When we saw this record, we knew things were going great! (Note that this information is very handy to have, and an administrator should know all of it to be successful.) At this point, we created a database (named WSI811) so we could begin testing our connection to the DB2 instance. To do so, we issued the command:

#db2 create database WSI811

Client Configuration

Having a database is mostly useless unless there are some applications that need to access it. We logged on to one of our application servers to test the ability to connect to DB2. The first thing we did was install the DB2 runtime client, which is, by default, a graphical Java installer. For HADR, the client configuration is what actually does the failover. As I will show later, the client is responsible for redirecting the request to the primary server once it receives a signal that the primary database is unavailable.

When prompted to select whether we wanted to create an instance now or wait until later, we selected "install now" and provided the instance information as requested. To make the application server aware of the DB2 instance and the database(s) provided by that instance, we had to catalog the database(s) on the application server, but we could have done that from other clients as well. We actually used a catalog script that is a bit more complex, but the following simpler catalog directive would have sufficed:

#db2 catalog tcpip node db02 remote db02.example.com server \ 
 60000 remote_instance db2inst1
#db2 catalog database WSI811 as WSI811 at node db02

Before attempting a connection to the database, we ran the following to make sure our client was cataloged correctly:

#db2 list db nodes

The output looked like this:

  Node Directory

 Number of entries in the directory = 1

Node 1 entry:

  Node name              = db02
  Comment                =
  Directory entry type   = LOCAL
  Protocol               = TCPIP
  Hostname               = db02.example.com
  Service name           = 60000

Next, we made sure we could see the database by running the following command:

#db2 list database directory

The output looked like this:

 System Database Directory


 Number of entries in the directory = 1


Database 1 entry:

 Database alias                       = WSI811
 Database name                        = WSI811
 Node name                            = DB02
 Database release level               = a.00
 Comment                              =
 Directory entry type                 = Remote
 Catalog database partition number    = -1
 Alternate server hostname            =
 Alternate server port number         = 60000

At this point, we tried to connect to the server. When prompted for the password, we had to use the password for the "db2inst1" user on the database server, not the client from which we were connecting:

#db2 connect to WSI811 user db2inst1
Enter current password for db2inst1:


   Database Connection Information


 Database server        = DB2/LINUX 8.2.2
 SQL authorization ID   = DB2INST1
 Local database alias   = WSI811

After we saw the message above, we knew we had a successful setup and connected to our DB2 instance.

Secondary Server

The next step was to set up the second server exactly the same as the first, with the exception of the file system. We mounted a separate file system for the second database server ("sdc2" instead of "sdc1"). We did this because of DB2's "shared nothing" architecture, a concept that is shared by Google and several other technology leaders. Our mount command for db02 changed to:

#mount -t ext3 /dev/sdc2 /db2_data

We put that mount directive into "/etc/fstab".

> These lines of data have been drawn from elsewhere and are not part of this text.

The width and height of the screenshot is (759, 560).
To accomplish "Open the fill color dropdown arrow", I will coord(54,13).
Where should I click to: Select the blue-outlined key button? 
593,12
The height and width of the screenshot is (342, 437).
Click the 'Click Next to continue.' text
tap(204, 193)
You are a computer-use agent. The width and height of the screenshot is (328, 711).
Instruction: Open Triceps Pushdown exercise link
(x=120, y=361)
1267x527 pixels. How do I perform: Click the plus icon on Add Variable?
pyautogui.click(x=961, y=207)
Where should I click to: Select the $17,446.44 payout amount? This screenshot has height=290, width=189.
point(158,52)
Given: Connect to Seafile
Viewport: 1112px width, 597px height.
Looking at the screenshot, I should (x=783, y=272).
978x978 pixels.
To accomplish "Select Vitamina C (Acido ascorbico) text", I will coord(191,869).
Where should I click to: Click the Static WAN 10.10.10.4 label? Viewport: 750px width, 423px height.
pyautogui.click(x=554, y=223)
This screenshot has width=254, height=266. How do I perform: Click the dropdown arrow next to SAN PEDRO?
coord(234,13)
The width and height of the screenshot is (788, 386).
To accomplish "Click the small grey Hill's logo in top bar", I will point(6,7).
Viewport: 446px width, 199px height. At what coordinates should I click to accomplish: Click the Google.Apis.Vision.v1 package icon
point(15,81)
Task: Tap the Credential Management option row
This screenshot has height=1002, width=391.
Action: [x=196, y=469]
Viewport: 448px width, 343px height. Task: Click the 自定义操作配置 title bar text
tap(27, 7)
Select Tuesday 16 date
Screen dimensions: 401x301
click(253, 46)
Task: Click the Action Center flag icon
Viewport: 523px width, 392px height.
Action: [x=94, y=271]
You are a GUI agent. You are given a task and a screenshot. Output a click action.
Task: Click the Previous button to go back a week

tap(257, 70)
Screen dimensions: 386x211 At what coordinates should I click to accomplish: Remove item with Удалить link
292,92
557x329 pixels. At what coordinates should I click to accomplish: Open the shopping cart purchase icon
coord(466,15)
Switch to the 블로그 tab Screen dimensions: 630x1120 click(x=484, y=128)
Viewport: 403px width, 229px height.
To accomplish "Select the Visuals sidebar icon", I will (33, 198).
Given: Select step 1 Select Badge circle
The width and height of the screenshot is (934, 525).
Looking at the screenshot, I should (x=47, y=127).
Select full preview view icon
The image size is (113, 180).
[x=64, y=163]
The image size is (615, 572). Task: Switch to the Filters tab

When all of the setup tests we ran on the first server worked on the second database server, we could begin our HADR setup. First we had to make sure these servers could communicate with each other. Because our policy was not to trust DNS servers for anything this important, we entered the IP address and hostname of both database servers into our "/etc/hosts" file. The "/etc/hosts" files on each server looked like the following:

127.0.0.1               localhost.localdomain localhost
10.100.1.70             db01.example.com      db01
10.100.1.69             db02.example.com      db02

By doing this, we eliminated the case where communication with the DNS servers interrupted our perfectly tuned database.

Next, we turned our attention to the "/etc/services" file that contained our port definitions. The last three lines of the "/etc/services" file read:

hadr1              55050/tcp
hadr2              55051/tcp
db2_db2inst1       60000/tcp

"hadr1" and "hadr2" ports were defined to transfer the logs between servers. The "db2_db2inst1" port was the port on which the database was listening.

To test network connectivity, we used simple tools such as "dig", "ping", and "nmap". After we found positive results, we continued.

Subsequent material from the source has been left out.